*Aim of the exercise*:
Send back the line that contains "Select the 決裁理由 field label" and all lines following it through the end of the data below, exactly, omitting pictures.

[The records Boundary: Start]

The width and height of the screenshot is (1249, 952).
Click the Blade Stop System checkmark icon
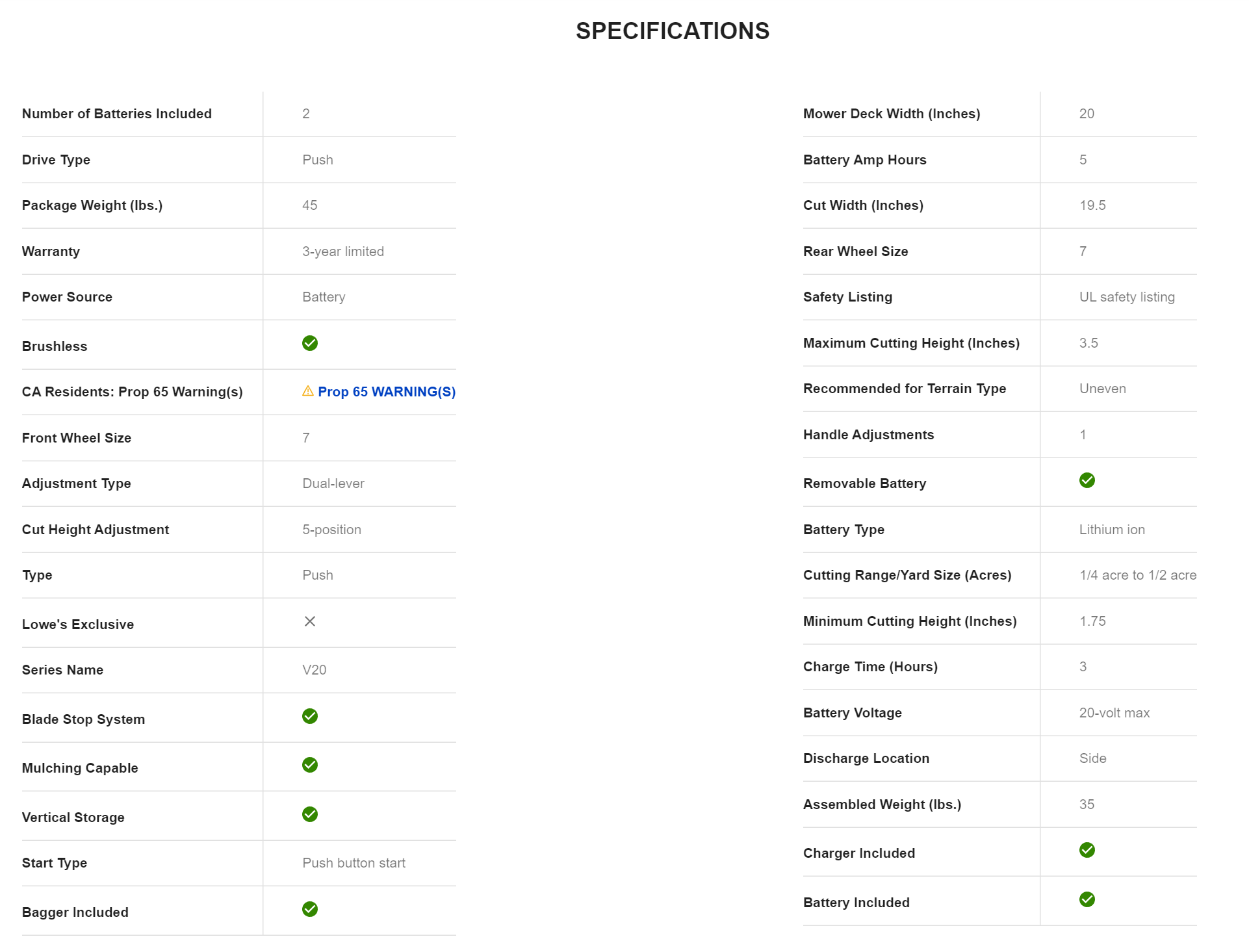pyautogui.click(x=310, y=716)
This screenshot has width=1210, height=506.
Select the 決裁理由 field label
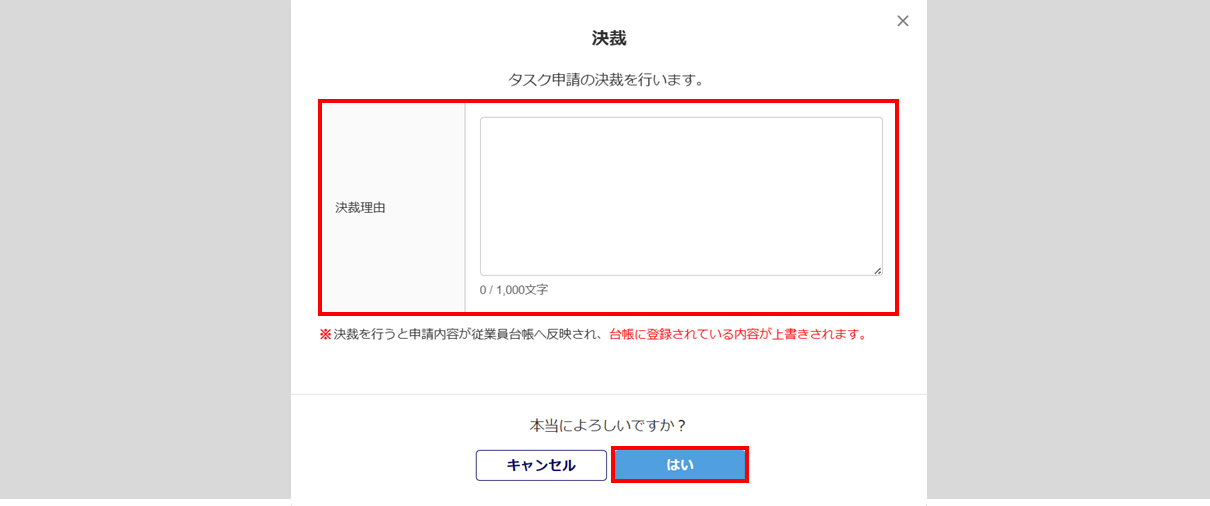pyautogui.click(x=360, y=209)
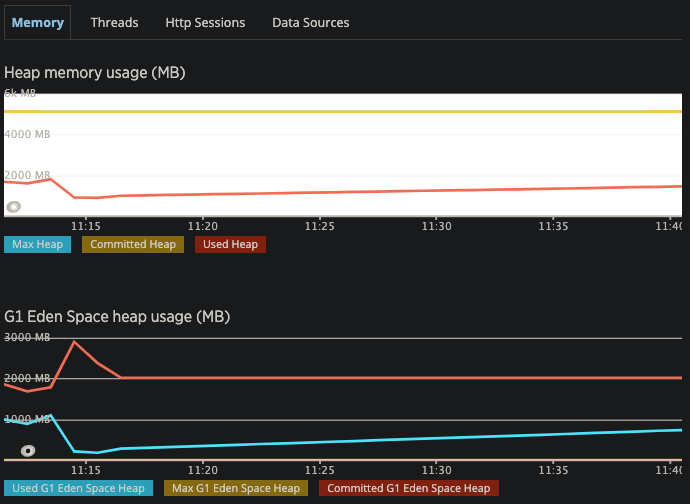Image resolution: width=690 pixels, height=504 pixels.
Task: Open the Http Sessions tab
Action: [205, 22]
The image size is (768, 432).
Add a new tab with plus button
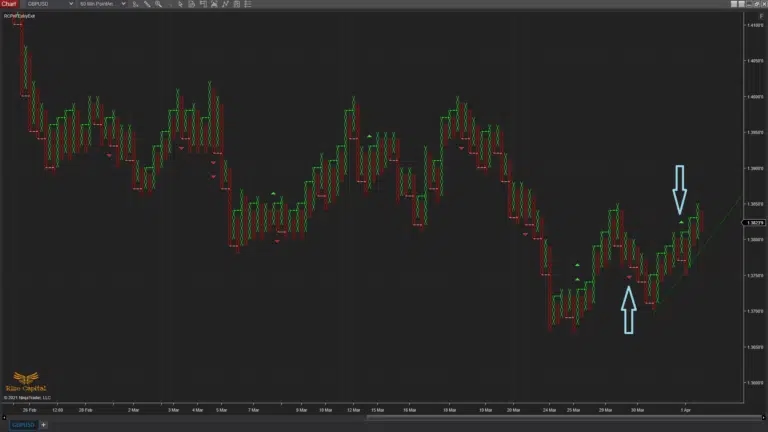pyautogui.click(x=43, y=425)
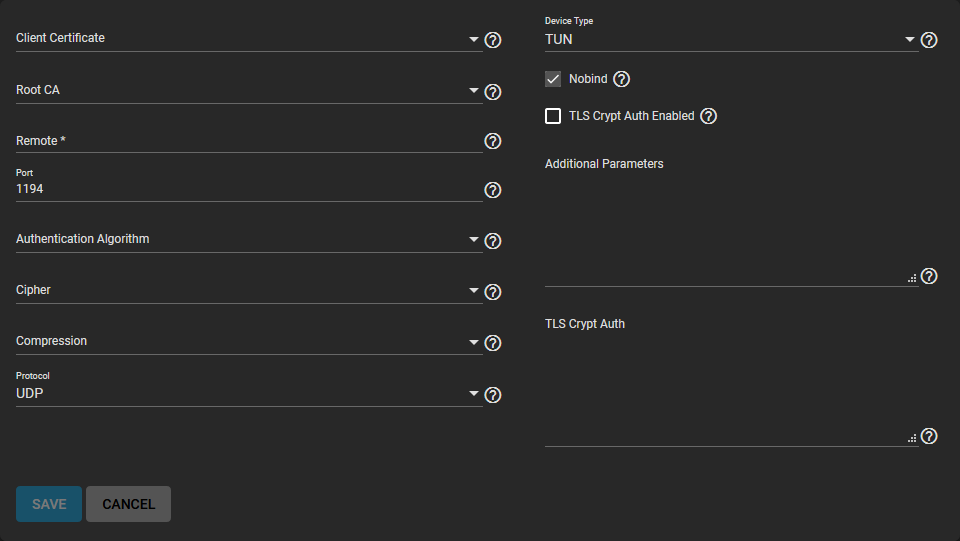Open help tooltip for Client Certificate
The height and width of the screenshot is (541, 960).
pyautogui.click(x=492, y=40)
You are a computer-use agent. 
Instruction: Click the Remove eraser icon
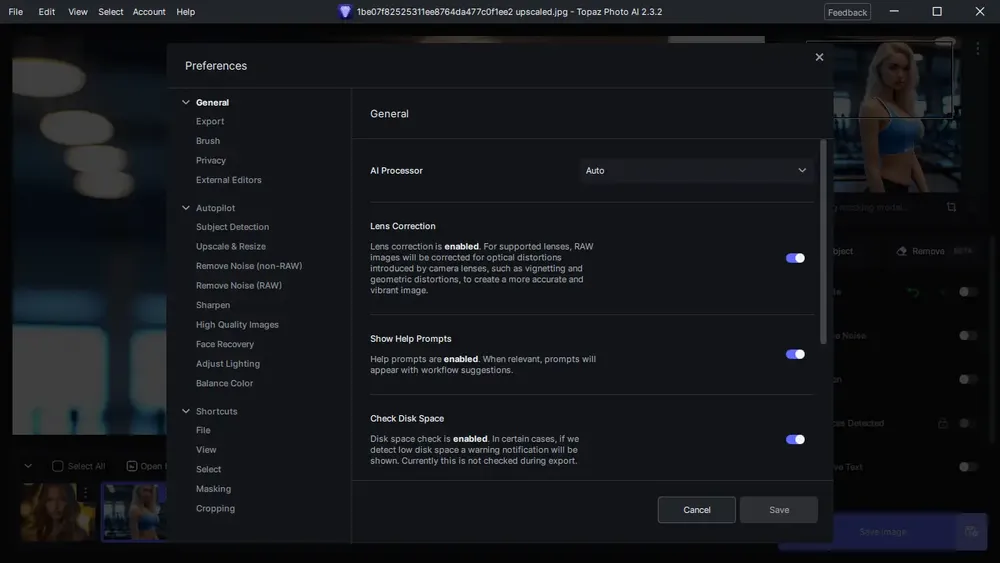click(x=901, y=251)
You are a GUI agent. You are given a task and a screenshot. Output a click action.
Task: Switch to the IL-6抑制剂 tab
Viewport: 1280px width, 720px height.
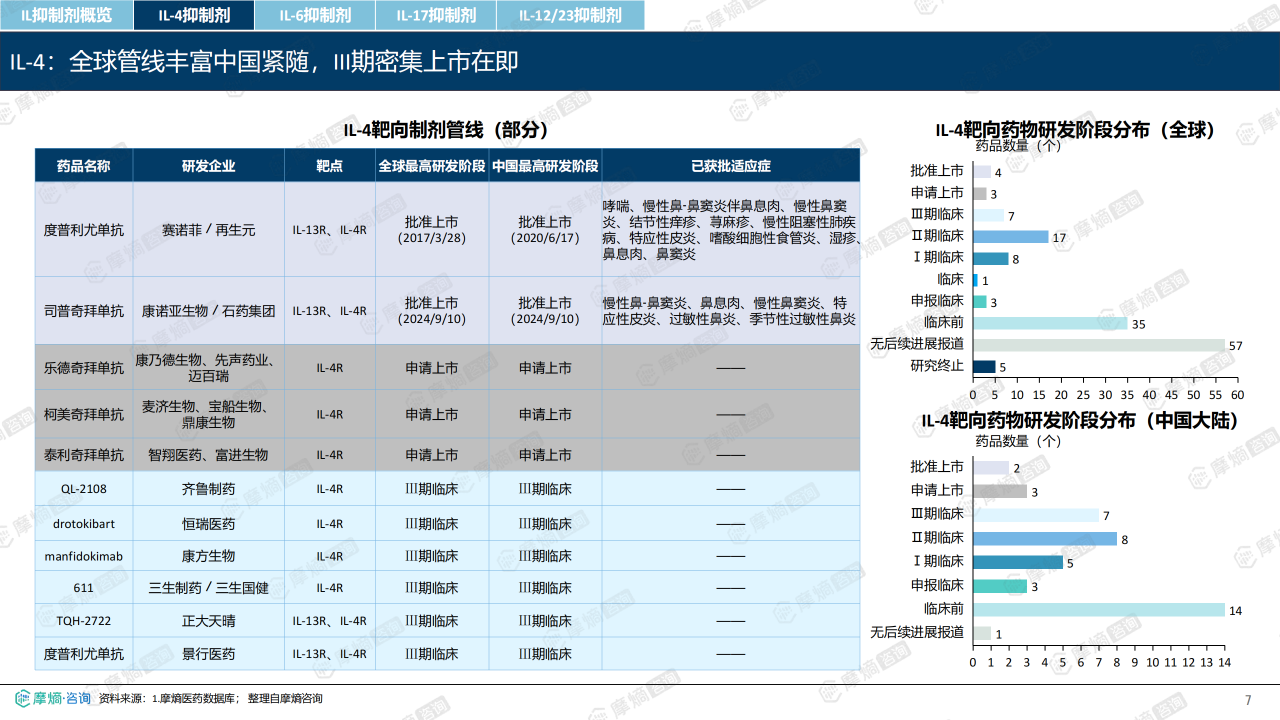(x=314, y=15)
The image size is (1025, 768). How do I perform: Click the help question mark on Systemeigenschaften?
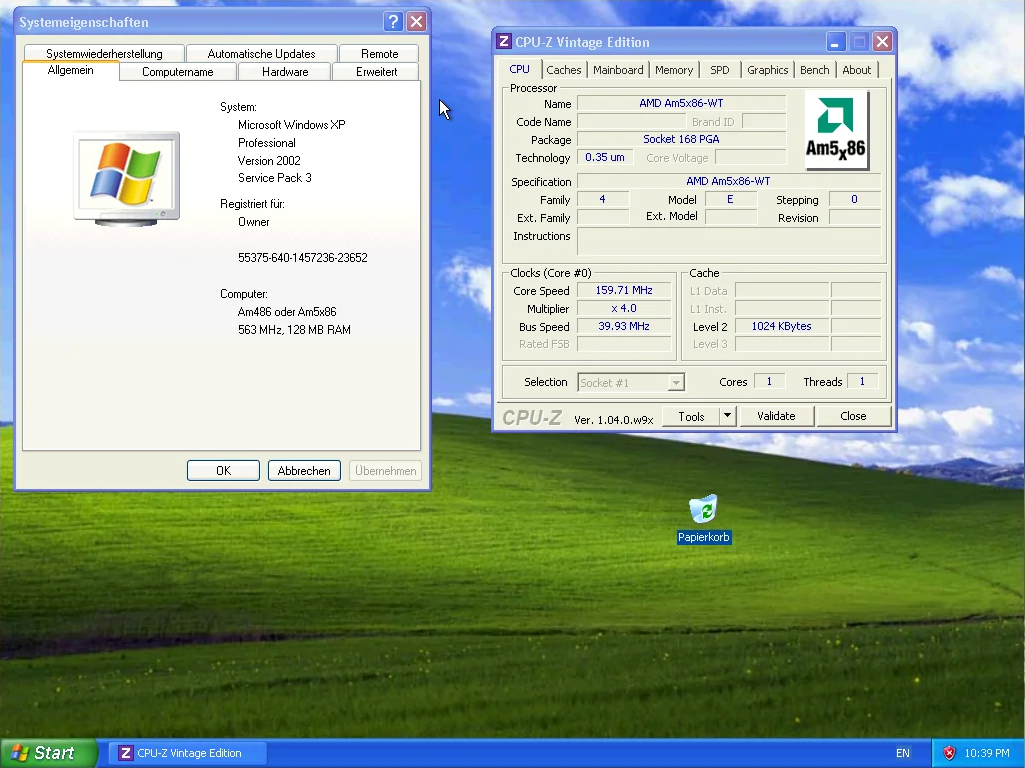[392, 21]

[The records Boundary: End]

*Solved problem*:
Select the 決裁理由 field label
pyautogui.click(x=360, y=209)
Image resolution: width=690 pixels, height=504 pixels.
Task: Open the Http Sessions tab
Action: [205, 22]
The image size is (768, 432).
Add a new tab with plus button
pyautogui.click(x=43, y=425)
Open help tooltip for Client Certificate
The height and width of the screenshot is (541, 960).
pyautogui.click(x=492, y=40)
You are a computer-use agent. 
Instruction: Click the Remove eraser icon
click(x=901, y=251)
You are a GUI agent. You are given a task and a screenshot. Output a click action.
Task: Switch to the IL-6抑制剂 tab
Viewport: 1280px width, 720px height.
(x=314, y=15)
The image size is (1025, 768). How do I perform: Click the help question mark on Systemeigenschaften?
[392, 21]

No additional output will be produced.